= Ten Indians =

Short story by Ernest Hemingway

"Ten Indians" is a short story by American writer Ernest Hemingway, featuring protagonist Nick Adams, Hemingway's autobiographical alter ego. It was published in 1927 in the collection Men Without Women. The title is derived from a comment made by Mr. Garner - "That makes nine of them" - after moving an Indian (Native American) who had passed out on the road. The title also alludes to the 1864 children's song, Ten Little Indians.

==Plot summary==
Set in North Michigan on the Fourth of July it features Nick Adams as he is travelling home with Joe Garner and their family in a large wagon. They pass several drunk Indians and then Joe Garner has to stop and pull a drunk Indian out of the road, which he says is the ninth. The Garners joke about the state of the Indians, and the two sons also disparage Nick's Indian girlfriend Pru and that she smells like a skunk. Nick feels uncomfortable and denies that she is his girlfriend.

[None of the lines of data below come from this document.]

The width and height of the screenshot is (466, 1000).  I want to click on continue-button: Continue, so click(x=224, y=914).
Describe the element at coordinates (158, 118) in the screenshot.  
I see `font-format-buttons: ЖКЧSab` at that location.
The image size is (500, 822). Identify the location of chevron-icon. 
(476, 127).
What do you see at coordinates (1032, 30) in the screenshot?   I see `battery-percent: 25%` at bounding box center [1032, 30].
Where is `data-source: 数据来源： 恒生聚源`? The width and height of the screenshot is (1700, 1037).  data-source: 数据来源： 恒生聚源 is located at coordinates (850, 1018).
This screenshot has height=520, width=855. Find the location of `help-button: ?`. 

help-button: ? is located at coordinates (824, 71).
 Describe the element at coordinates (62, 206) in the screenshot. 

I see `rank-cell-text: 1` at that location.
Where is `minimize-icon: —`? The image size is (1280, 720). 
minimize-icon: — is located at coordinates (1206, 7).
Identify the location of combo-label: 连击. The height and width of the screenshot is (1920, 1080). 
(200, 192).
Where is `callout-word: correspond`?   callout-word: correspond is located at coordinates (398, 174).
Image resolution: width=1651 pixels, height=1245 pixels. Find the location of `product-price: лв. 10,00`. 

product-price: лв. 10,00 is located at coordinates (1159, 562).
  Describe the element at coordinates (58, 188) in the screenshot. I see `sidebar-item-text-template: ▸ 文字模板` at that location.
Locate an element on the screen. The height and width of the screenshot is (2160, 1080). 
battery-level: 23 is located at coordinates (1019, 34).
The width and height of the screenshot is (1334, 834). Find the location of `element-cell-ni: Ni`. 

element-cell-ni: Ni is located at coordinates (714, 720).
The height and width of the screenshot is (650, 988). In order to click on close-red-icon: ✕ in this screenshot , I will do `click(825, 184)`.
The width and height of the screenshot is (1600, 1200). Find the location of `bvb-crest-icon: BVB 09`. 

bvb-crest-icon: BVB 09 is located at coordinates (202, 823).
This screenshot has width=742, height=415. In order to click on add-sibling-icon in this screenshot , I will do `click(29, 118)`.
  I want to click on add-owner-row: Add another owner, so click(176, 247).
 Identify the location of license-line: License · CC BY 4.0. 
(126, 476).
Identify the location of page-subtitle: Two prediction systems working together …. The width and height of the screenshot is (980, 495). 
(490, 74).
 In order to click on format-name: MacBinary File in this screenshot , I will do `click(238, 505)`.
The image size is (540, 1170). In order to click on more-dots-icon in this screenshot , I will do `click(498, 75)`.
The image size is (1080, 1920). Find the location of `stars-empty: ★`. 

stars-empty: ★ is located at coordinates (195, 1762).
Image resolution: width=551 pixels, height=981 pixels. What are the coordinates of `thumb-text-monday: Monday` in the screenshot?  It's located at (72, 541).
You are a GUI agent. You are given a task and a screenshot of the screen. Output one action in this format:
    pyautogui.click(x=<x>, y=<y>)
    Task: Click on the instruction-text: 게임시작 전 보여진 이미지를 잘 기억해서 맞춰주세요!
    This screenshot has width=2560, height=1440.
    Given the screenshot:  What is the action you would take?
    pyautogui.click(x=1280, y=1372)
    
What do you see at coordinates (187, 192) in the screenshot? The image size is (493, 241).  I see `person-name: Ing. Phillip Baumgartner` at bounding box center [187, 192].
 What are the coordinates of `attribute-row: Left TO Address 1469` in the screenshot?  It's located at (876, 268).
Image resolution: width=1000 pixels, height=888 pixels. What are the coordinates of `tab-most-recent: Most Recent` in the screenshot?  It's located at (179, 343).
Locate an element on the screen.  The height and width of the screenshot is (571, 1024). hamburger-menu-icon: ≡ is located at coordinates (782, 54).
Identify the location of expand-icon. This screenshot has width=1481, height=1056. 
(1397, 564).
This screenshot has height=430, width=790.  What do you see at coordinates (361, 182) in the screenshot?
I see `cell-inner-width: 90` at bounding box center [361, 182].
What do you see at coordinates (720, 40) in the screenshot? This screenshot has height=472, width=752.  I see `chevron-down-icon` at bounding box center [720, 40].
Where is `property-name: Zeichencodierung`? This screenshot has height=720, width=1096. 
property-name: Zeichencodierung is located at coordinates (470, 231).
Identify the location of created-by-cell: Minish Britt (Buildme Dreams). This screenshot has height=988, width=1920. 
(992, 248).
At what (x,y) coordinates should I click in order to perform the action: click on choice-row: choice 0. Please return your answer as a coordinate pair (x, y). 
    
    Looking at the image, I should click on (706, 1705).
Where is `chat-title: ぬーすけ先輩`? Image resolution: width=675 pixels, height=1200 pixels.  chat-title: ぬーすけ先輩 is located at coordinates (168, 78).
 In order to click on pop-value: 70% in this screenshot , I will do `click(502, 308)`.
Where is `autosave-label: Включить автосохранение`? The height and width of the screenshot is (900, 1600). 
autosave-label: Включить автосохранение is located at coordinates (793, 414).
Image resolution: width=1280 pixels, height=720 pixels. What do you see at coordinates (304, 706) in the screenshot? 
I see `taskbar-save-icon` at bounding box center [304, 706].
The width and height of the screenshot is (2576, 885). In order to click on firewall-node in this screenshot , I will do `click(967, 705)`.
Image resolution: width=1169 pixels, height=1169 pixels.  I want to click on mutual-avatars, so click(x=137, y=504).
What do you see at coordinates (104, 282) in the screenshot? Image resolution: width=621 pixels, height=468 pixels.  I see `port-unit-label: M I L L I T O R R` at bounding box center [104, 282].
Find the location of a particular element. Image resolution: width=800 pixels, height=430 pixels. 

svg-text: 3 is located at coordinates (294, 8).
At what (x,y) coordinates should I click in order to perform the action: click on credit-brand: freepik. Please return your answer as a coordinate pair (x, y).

When Nick returns home from the Garners his father says that today he saw Pru in the woods with a someone called Frank Washburn. His father said that they seemed happy and that they 'threshed about' in the woods. Nick starts to cry. That next morning Nick takes a while to remember the heartbreak.

==Analysis==
By depicting a large group of drunken Indians the story reinforces common racial prejudices against Native Americans. Nick feels unable to challenge the Garners views. Nick's father is also unhappy about Nick's relationship with Pru, it is also implied that he lied to his son about Pru 'threshing about' with Frank.